53-letnia Jennifer Aniston opowiedziała w wywiadzie dla People, że od dawna cierpi na bezsenność: „Myślę, że zaczęło się to gdzieś w wieku 30 lat lub nawet wcześniej. Gdy jesteśmy młodsi, nie zauważamy skutków braku snu, ponieważ jesteśmy tak niepokonani. Ale nagle zdajesz sobie sprawę z konsekwencji braku wystarczającej ilości snu i z tego, jak wpływa on na twój dzień, pracę, funkcjonowanie mózgu i sylwetkę” - powiedziała aktorka.
Aniston powiedziała, że kiedy nie może zasnąć, patrzy na zegarek i analizuje, ile czasu upływa i ile godzin snu jej umyka. „A im bardziej się tym przejmuję, tym trudniej mi zasnąć” - mówi.
Gwiazda serialu „Przyjaciele” czasami lunatykowała, ale na szczęście, o ile jej wiadomo, już tego nie robi. „Zdarzało mi się to robić. Obudził mnie alarm domowy, który uruchomiłam. Chyba już tego nie robię” - dodaje Jennifer.
Aktorka przez długi czas zwlekała z pójściem do lekarza, uważając, że jej problemy ze snem nie są aż tak poważne, ale jednak skorzystała z pomocy medycznej. Teraz Aniston stara się przestrzegać trzech zasad zdrowotnych - diety, ćwiczeń i snu.

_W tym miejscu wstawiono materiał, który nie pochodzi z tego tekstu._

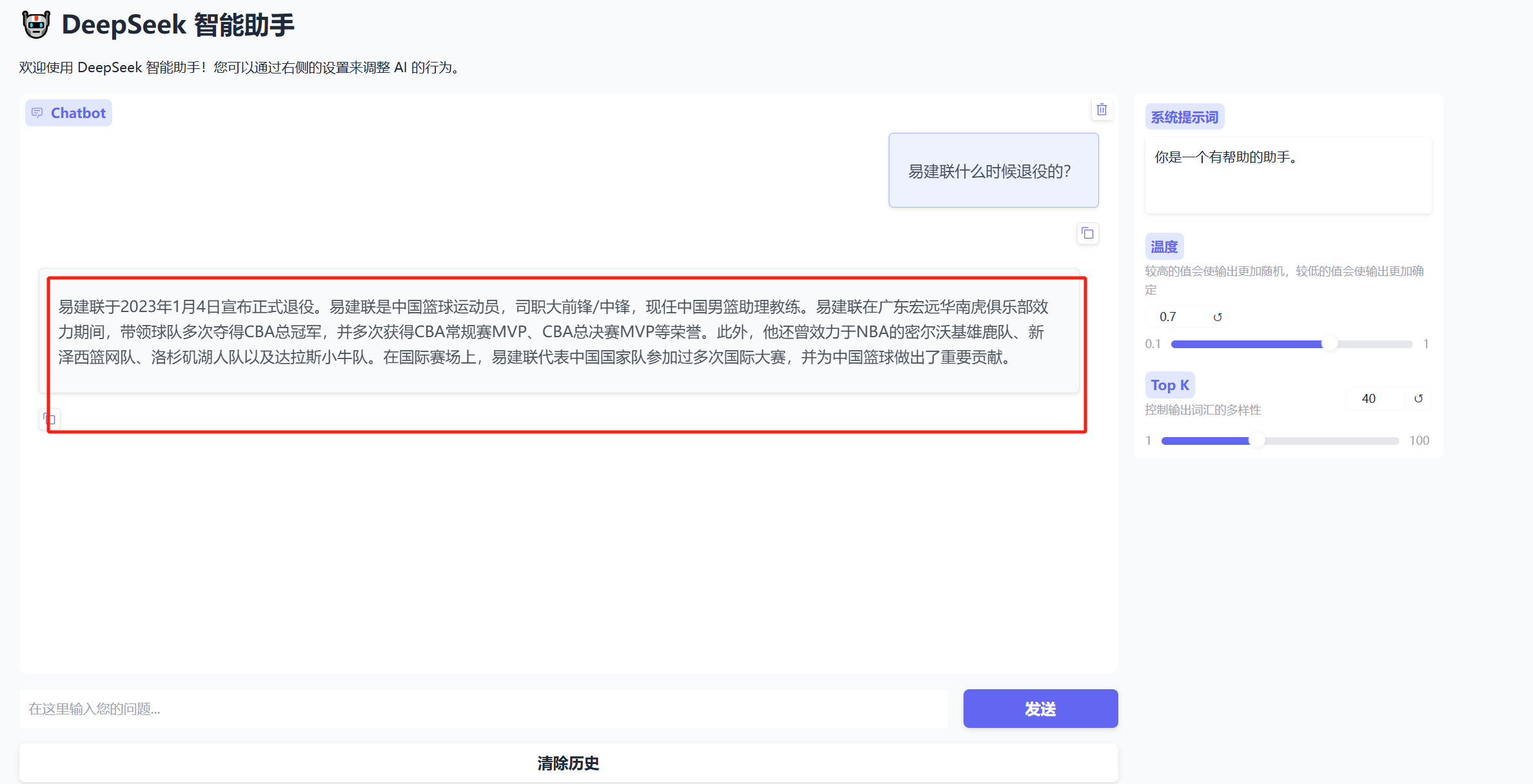Click the 清除历史 clear history button
The image size is (1533, 784).
tap(568, 763)
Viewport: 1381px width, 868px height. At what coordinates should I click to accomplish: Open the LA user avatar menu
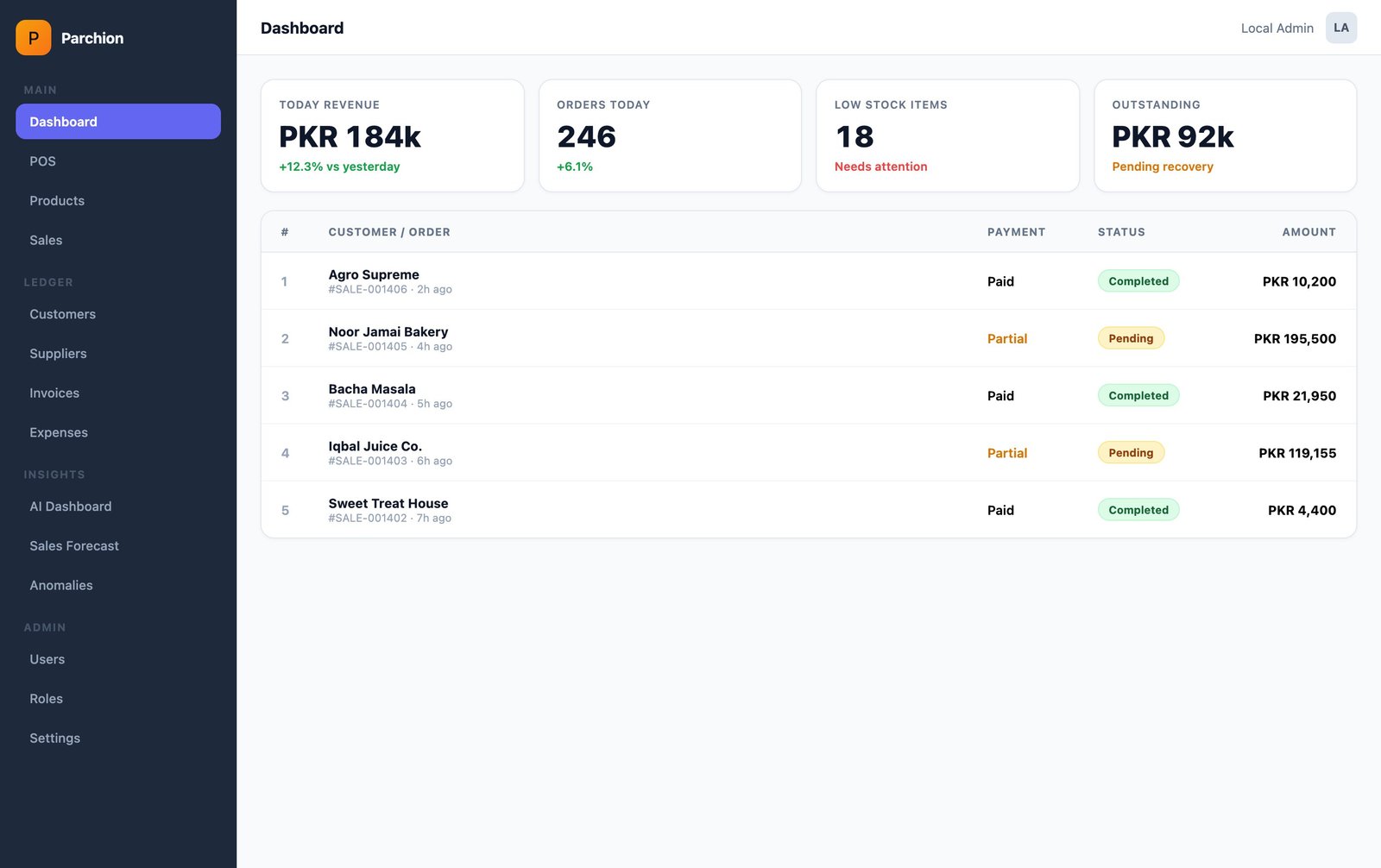[x=1340, y=28]
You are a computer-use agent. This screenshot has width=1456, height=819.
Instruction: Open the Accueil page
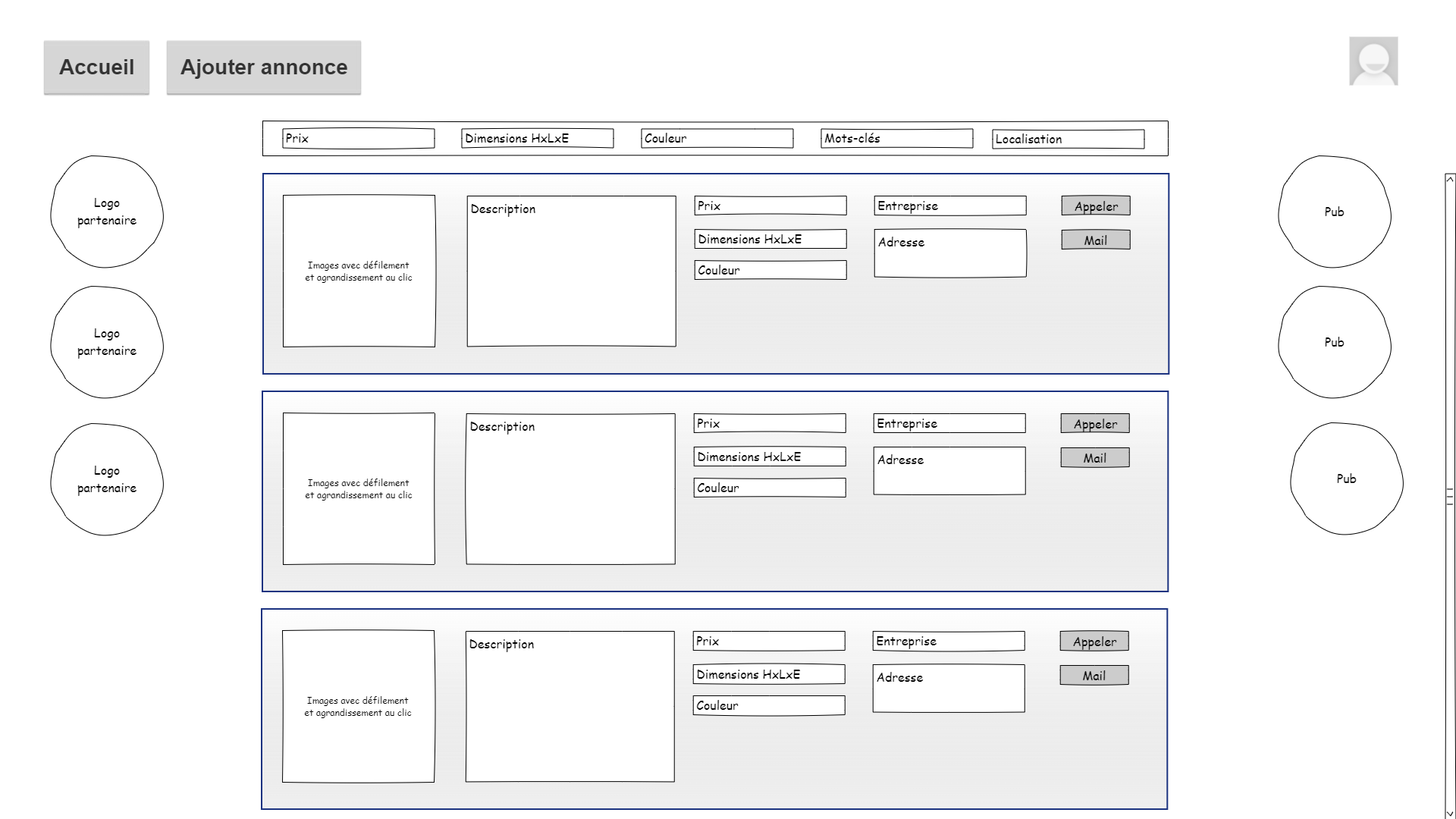(96, 67)
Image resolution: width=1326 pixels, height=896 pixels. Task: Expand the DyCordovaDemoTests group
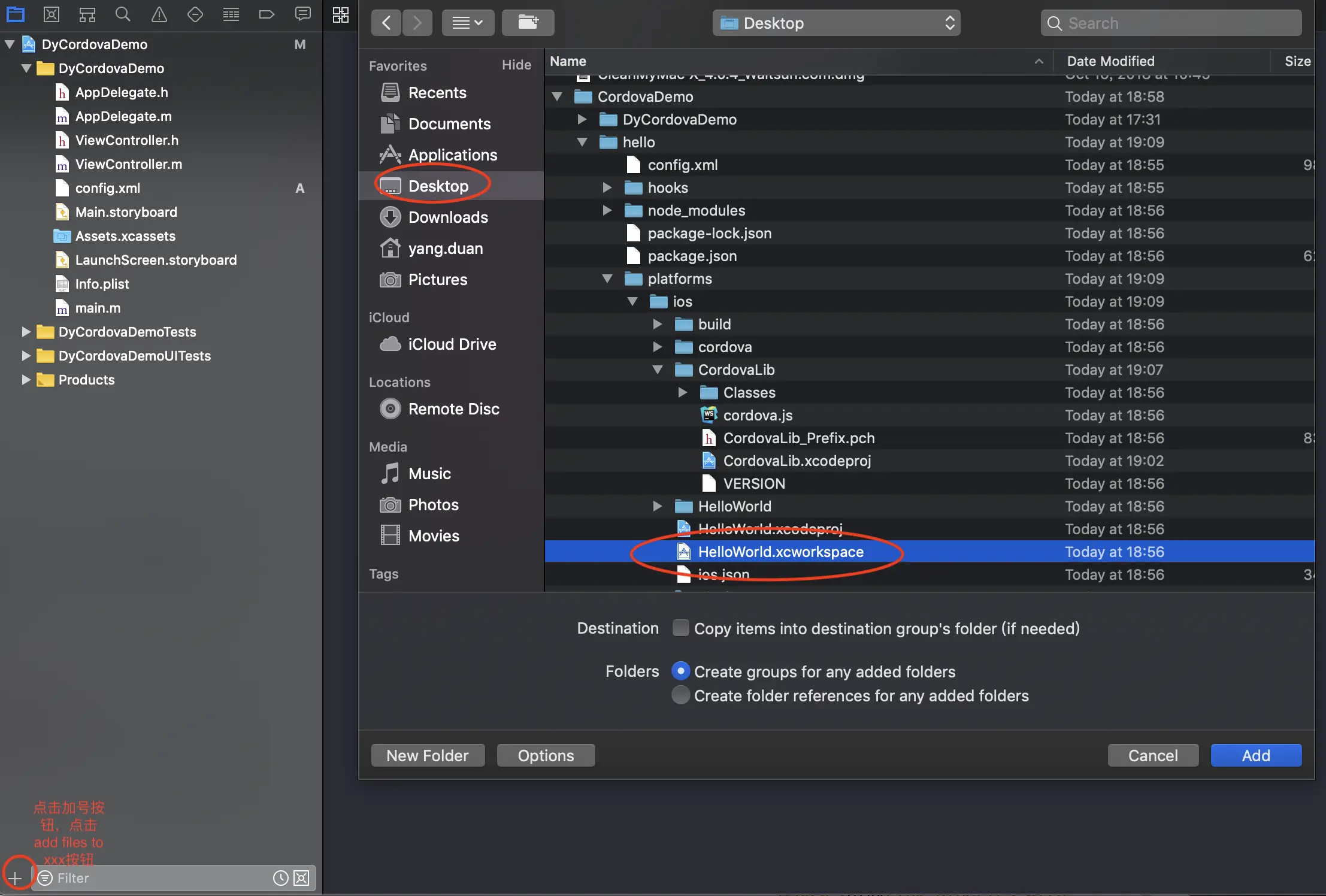tap(26, 331)
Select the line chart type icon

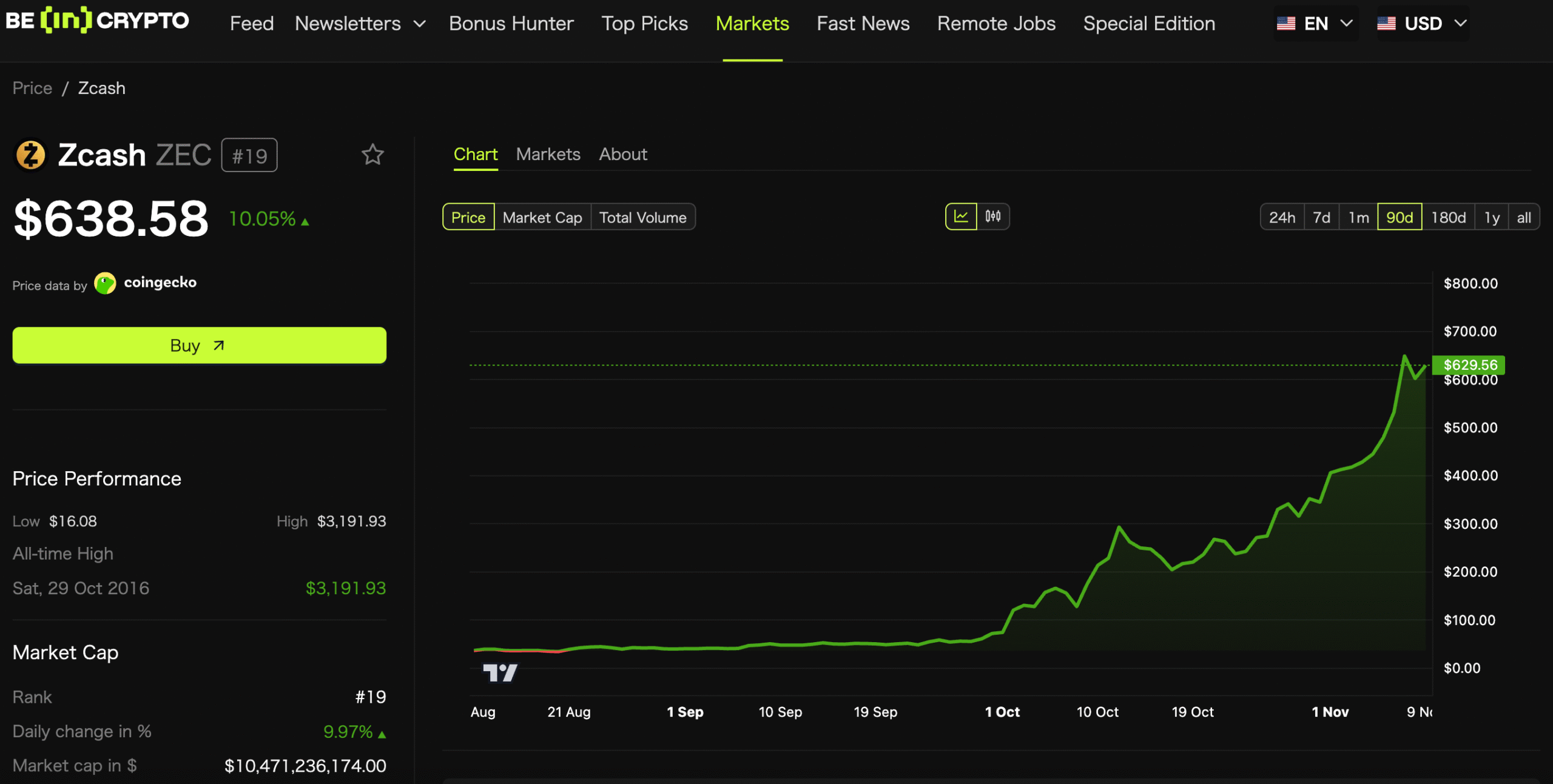pyautogui.click(x=961, y=216)
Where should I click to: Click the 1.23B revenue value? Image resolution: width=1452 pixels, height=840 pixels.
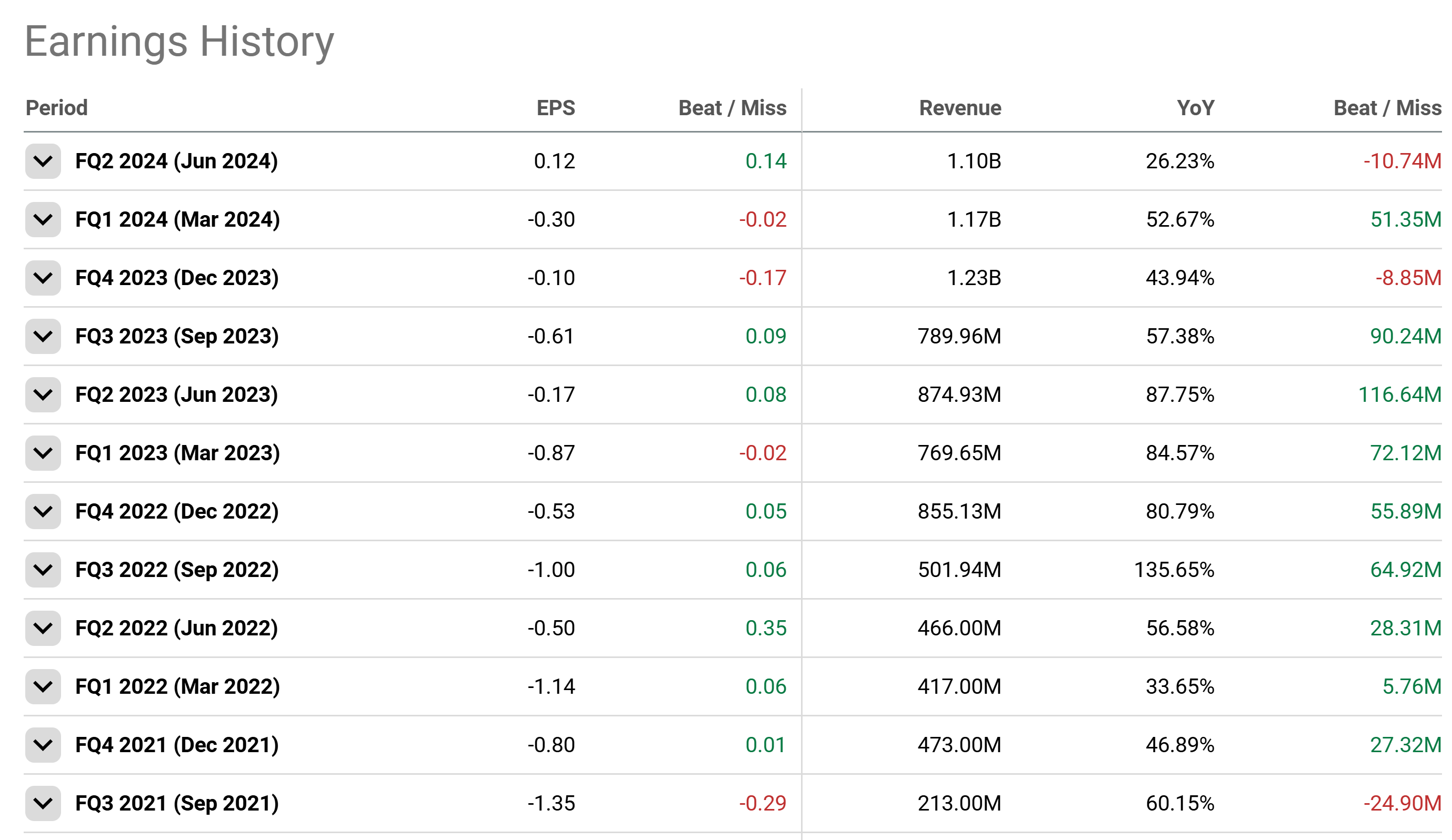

Jak mówi gwiazda, najważniejszy jest wieczorny rytuał. Jennifer daje sobie czas na uspokojenie się, uprawia stretching lub jogę i zabiera telefon z sypialni. Stara się również kłaść spać o tej samej porze każdego wieczoru, „co dla nas, aktorów, jest trudne, ponieważ jeśli gramy w filmie, harmonogram może się różnić”.
Jedną z rzeczy, z których Aniston nie chce zrezygnować, nawet jeśli to byłby najlepszy wypoczynek, jest spanie w łóżku ze swoimi trzema psami. „Jest tak przytulnie, kiedy się do mnie przytulają. To się opłaca. Czasami jestem nawet zazdrosna o ich sen” – powiedziała aktorka.